- **Records for the task**

* BEGIN *

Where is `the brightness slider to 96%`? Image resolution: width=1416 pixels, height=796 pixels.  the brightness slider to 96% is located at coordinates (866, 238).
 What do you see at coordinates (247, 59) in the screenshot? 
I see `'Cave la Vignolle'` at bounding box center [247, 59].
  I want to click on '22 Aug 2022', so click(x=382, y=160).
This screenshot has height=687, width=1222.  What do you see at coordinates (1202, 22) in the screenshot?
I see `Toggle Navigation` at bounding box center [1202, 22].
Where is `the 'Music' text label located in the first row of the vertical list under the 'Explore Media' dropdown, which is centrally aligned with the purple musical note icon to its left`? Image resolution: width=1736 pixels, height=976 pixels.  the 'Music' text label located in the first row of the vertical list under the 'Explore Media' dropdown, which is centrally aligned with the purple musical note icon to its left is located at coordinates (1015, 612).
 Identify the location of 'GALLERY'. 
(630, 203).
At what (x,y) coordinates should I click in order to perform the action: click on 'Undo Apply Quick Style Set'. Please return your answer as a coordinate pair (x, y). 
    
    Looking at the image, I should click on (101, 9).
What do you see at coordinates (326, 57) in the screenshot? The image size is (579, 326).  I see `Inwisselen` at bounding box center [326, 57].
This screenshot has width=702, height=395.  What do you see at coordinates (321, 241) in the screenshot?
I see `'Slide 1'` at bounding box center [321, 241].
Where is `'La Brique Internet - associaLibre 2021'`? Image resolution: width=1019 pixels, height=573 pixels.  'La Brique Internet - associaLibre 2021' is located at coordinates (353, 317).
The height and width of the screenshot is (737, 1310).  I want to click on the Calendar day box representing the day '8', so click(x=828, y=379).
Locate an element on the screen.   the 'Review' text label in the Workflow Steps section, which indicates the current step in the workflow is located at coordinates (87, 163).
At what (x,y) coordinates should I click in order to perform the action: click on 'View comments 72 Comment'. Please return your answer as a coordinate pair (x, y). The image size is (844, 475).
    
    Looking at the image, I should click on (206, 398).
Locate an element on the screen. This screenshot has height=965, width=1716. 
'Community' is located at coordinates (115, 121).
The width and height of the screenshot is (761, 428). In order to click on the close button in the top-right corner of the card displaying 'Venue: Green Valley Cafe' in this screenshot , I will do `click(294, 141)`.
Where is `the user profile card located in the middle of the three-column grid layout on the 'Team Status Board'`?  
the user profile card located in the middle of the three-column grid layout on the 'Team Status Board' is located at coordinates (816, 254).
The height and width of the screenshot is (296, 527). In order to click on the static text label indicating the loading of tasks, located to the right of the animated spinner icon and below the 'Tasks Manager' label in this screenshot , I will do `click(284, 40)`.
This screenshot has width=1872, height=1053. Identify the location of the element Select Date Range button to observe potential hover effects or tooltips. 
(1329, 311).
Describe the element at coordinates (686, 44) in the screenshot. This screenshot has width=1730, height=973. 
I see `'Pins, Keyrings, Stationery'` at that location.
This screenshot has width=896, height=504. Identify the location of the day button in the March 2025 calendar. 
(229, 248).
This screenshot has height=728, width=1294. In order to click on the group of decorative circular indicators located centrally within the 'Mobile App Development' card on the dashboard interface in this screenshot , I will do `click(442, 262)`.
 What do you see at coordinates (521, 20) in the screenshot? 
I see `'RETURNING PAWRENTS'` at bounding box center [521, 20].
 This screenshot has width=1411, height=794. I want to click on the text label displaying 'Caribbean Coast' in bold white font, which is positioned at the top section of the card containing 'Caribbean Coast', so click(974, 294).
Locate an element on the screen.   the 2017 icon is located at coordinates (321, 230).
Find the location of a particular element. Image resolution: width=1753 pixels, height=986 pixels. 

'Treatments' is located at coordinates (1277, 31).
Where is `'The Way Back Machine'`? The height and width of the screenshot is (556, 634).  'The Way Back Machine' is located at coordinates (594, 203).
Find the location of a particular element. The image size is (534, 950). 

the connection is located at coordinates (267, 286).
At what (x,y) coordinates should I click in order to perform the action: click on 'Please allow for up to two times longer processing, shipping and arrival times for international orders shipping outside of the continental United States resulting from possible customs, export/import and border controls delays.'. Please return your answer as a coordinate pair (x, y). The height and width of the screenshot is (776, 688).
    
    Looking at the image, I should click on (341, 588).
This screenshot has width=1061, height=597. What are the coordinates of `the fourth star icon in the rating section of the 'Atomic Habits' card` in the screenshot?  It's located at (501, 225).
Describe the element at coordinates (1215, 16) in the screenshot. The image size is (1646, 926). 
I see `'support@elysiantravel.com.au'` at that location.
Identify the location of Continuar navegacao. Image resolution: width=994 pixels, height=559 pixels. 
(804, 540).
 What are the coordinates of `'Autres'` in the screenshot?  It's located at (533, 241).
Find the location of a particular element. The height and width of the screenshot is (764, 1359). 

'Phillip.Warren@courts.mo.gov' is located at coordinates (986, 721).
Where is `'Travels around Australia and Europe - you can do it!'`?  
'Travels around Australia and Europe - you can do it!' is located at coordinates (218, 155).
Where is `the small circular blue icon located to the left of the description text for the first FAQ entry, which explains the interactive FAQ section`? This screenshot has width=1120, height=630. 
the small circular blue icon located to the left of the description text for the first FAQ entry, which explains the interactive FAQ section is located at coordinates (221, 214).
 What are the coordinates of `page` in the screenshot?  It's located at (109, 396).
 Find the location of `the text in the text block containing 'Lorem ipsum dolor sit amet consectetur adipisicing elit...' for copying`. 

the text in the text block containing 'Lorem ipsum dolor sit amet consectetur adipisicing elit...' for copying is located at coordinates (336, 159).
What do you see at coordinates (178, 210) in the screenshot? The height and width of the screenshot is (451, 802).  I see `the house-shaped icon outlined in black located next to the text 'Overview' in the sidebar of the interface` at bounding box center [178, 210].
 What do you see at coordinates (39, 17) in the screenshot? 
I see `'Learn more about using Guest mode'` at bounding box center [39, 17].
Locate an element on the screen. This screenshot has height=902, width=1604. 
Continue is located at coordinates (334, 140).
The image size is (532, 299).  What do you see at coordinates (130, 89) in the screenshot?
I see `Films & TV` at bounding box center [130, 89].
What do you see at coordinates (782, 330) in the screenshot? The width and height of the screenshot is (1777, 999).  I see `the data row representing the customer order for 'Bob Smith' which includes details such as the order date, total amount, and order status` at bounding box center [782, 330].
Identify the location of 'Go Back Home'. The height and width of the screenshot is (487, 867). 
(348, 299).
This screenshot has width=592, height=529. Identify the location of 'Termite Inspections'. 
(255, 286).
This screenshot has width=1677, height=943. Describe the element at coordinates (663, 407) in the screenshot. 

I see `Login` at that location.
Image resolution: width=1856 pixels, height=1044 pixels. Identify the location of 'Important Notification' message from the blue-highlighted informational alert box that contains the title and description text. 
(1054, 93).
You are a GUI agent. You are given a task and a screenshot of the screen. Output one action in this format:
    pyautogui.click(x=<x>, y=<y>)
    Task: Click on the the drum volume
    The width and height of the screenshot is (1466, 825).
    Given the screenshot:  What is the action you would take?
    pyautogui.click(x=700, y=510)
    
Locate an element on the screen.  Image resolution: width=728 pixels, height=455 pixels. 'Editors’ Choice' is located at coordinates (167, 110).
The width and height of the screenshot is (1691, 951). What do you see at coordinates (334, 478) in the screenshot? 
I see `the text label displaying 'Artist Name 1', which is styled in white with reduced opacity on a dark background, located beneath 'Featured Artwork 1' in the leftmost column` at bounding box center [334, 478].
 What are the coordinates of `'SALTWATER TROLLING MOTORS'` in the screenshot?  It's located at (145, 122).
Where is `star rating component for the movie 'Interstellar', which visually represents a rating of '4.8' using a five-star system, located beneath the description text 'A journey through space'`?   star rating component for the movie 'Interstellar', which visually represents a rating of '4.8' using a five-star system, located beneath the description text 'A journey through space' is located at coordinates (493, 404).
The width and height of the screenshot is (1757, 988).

* END *

- **Instructions for the task**
Can you rewrite the stretch of records above from the line containing "This screenshot has width=702, height=395." through the line containing "coordinates (87, 163).", changing "Image resolution" to "Display size" and keeping everything else the same?

- **Final answer**
This screenshot has width=702, height=395.  What do you see at coordinates (321, 241) in the screenshot?
I see `'Slide 1'` at bounding box center [321, 241].
Where is `'La Brique Internet - associaLibre 2021'`? Display size: width=1019 pixels, height=573 pixels.  'La Brique Internet - associaLibre 2021' is located at coordinates (353, 317).
The height and width of the screenshot is (737, 1310).  I want to click on the Calendar day box representing the day '8', so click(x=828, y=379).
Locate an element on the screen.   the 'Review' text label in the Workflow Steps section, which indicates the current step in the workflow is located at coordinates (87, 163).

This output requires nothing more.